» **Work task**:
Your answer should be a single number: how many lines in the data below hold the string "scrollbar".

» **Provided data**:
=== Section Start ===

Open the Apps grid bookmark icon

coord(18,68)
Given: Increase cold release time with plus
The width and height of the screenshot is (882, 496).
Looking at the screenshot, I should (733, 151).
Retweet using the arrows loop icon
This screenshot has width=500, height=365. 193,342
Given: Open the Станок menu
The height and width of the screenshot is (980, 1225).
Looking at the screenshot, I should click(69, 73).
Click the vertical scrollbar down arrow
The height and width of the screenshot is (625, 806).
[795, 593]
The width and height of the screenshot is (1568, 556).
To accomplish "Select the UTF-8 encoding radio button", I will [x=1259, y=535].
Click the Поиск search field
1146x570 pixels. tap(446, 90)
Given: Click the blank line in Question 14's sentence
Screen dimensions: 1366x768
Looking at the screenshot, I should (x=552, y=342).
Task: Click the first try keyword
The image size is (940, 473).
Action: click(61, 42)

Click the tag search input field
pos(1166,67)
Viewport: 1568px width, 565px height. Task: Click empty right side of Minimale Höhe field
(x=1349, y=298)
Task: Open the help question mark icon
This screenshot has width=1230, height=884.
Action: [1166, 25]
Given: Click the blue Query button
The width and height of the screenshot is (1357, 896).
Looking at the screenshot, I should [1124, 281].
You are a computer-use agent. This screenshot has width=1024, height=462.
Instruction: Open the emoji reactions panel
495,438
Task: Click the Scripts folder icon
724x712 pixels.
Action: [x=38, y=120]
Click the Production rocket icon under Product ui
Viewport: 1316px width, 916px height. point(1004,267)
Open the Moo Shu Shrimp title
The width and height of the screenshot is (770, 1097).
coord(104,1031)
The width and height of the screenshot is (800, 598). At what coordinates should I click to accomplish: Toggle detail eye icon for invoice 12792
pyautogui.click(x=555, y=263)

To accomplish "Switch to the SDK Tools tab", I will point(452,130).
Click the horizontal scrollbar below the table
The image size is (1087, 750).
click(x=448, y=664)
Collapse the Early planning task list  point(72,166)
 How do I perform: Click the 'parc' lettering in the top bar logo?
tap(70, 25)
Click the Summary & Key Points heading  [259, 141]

=== Section End ===

» **Answer box**:
2